The Second Chamber of the Dutch Parliament gave Curaçao, Aruba and St. Maarten less than one more month to handle the draft Kingdom Act establishing the Caribbean Entity for Reform and Development COHO, when they had asked for close to two. One ought to point out that approval by their three legislatures is not required for that of the Netherlands to pass the so-called consensus law.
The good part is that moving the deadline for a formal response from respectively Willemstad, Oranjestad and Philipsburg to May 13 means there will be time to discuss this matter with elected representatives from the Netherlands during the Inter-Parliamentary Kingdom Consultation IPKO, hosted by St. Maarten and set to conclude a week earlier. Reports from The Hague seem to indicate there is little room for any last-minute changes, however.
People need to realise that COHO is merely an instrument, and while the say local governments have in such remains important, the “country package” of restructuring measures it must supervise is what will affect the community in practice. Some of these, like almost doubling the annual wage limit for collective health and accident coverage by Social and Health Insurances SZV, are already in process.
Others yet to be decided on include a real estate tax for non-residents and a levy on individual (online shopping) imports. The socioeconomic impact of some plans is also not clear.

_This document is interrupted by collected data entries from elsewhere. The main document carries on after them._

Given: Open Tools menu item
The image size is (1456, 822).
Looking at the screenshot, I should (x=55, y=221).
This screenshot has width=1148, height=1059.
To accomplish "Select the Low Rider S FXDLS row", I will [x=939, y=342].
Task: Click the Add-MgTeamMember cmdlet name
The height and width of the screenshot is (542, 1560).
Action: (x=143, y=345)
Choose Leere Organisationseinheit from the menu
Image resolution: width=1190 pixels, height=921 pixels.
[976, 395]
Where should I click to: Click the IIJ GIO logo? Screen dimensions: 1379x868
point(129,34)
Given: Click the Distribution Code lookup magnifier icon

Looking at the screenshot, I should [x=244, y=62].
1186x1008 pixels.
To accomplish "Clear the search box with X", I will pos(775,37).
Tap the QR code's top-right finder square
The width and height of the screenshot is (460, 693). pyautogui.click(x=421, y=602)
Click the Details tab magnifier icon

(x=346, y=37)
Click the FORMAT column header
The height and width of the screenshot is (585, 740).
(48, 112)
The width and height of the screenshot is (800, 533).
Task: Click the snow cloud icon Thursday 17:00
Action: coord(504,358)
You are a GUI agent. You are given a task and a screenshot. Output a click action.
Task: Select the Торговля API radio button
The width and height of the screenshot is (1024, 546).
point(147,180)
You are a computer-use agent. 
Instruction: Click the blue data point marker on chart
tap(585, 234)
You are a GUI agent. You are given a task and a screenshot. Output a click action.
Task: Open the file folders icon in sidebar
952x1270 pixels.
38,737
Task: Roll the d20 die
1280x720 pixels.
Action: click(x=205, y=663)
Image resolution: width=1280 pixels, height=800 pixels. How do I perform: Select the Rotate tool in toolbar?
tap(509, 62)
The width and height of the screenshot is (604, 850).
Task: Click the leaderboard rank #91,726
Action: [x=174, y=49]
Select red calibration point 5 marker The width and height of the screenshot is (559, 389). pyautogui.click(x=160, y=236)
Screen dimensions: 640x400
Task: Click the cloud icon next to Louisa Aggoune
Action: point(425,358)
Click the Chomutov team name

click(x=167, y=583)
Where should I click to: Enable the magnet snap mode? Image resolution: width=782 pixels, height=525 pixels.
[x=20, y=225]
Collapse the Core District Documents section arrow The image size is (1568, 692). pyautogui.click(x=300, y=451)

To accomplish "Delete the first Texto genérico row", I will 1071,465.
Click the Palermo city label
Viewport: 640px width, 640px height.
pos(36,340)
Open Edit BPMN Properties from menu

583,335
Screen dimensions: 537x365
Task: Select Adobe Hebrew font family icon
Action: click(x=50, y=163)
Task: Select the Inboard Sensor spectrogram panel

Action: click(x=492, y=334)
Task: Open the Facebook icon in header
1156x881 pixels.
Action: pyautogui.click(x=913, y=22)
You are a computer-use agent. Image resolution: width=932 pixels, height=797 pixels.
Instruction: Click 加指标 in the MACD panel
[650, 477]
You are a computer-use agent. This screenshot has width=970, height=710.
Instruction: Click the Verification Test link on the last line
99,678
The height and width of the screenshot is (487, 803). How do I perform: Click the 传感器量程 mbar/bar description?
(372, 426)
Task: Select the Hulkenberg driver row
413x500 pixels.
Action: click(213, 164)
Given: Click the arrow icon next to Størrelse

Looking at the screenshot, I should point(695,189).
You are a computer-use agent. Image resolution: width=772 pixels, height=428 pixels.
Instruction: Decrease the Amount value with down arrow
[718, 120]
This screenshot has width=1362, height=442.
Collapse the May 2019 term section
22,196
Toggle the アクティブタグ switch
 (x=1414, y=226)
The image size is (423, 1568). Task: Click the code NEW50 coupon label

State Secretary for Kingdom Relations Alexandra van Huffelen in any case seems satisfied about progress made with St. Maarten’s Execution Agenda, calling it “mainly positive” and the current collaboration “constructive for the largest part” of the measures. An implementation strategy has been determined so the next phase can start.
It’s been said before but might be worth repeating: After its most devastating hurricane-hit ever in September 2017 and an unprecedented COVID-19 crisis during the past two years plus currently a war in Europe with all possible consequences, great care should be taken not to undermine the still-fragile recovery of the island’s tourism economy on which the livelihood of basically its entire population greatly depends.